Everyone blames Obama for everything. If Boehner, mcconnel, and paul ryan had their way there would be no programs for park upkeep, fish stockings etc.


----------



## Roscoe (Jul 22, 2007)

I believe Mason 52 was talking about Mexicans,some which are here illegally.There was no degrading these people.They can be as messy as anyone.Call the C.C.Park Office and ask why the restrooms are not always open and why they don't replace the light bub at the ramps.But there are signs every where saying you can't do this or can't do that.I've never had a sign keeping me from fishing any place.In my early days I did an ample amount of hiding from people hollering about fishing their lake.



Roscoe


----------



## thedudeabides (Apr 13, 2009)

Things are the way they are. I'm not a winer. I go on with my life. If I see trash, I pick it up. If I see wrongdoing I contact an authority. I obey the laws. I lead by example. I learned these things by a great man. My grandfather, good rest his soul. Also a who served in WWII and an immigrant. My wife also an immigrant. I work with Latinos and a lot of different races. So I do take great offense to some of the things spoken of on this thread. Now someone has called me out. I get on this site for fishing stories and fishing related items.

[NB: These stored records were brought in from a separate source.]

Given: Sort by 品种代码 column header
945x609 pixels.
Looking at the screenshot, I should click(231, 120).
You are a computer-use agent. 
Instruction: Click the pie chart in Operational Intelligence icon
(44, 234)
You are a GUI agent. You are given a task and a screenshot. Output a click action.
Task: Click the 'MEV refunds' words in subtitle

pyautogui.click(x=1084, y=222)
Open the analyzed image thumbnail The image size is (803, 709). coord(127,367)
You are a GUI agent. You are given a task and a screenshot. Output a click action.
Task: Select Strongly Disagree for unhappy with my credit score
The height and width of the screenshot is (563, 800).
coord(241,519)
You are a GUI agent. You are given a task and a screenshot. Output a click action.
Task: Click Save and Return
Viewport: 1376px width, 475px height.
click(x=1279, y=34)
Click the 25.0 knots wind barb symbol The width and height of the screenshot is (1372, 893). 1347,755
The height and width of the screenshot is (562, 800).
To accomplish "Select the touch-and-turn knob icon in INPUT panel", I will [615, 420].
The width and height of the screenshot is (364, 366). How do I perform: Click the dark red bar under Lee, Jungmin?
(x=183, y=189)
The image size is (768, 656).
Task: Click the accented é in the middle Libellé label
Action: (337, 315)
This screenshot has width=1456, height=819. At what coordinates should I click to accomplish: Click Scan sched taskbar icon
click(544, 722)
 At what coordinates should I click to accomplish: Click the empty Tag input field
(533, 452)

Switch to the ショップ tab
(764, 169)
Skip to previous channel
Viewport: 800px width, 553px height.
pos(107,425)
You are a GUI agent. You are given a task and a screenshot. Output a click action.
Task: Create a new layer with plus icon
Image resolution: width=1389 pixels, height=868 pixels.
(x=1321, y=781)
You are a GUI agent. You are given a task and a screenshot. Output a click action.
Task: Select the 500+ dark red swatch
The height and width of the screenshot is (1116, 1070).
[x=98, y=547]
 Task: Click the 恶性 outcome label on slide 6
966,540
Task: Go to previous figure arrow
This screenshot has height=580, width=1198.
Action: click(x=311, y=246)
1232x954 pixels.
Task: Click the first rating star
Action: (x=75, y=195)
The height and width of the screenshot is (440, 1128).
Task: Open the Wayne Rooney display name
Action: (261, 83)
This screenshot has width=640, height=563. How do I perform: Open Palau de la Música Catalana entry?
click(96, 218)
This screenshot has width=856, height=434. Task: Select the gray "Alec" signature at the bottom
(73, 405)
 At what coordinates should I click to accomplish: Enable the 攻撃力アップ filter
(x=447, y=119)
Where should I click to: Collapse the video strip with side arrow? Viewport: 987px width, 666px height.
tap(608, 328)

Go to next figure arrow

I've fished numerous times and numerous places with a locked restroom. I get over it and fish. As some other people have said let's get back to FISHING. I'm going to clean my soccer van now. As always the dude abides.
posted using Outdoor Hub Campfire


----------



## MassillonBuckeye (May 3, 2010)

Roscoe said:


> I believe Mason 52 was talking about Mexicans,some which are here illegally.There was no degrading these people.They can be as messy as anyone.Call the C.C.Park Office and ask why the restrooms are not always open and why they don't replace the light bub at the ramps.But there are signs every where saying you can't do this or can't do that.I've never had a sign keeping me from fishing any place.In my early days I did an ample amount of hiding from people hollering about fishing their lake.
> 
> 
> 
> Roscoe


Thats not good advice Roscoe and might get someone in big trouble or even worse down the road. Lets not advocate breaking the law.


----------



## Roscoe (Jul 22, 2007)

I was not giving advice.People can make their own decisions where to fish.It was something I did years ago when hunting Big Bass.I did release all Bass caught.This was before C.C.Lake when the only places to catch Big Bass was farm lakes.I did get permission often.I now fish for Muskies and there are none in any farm lakes.I did fish the 2 large farm lakes that ran off RT.73 before you get to Harvesburg.I worked for the farmer picking corn and strawberries.Those 2 lakes are now under water.Thanks for your concern Mas.



Roscoe


----------



## imalt (Apr 17, 2008)

MassillonBuckeye said:


> Thats not good advice Roscoe and might get someone in big trouble or even worse down the road. Lets not advocate breaking the law.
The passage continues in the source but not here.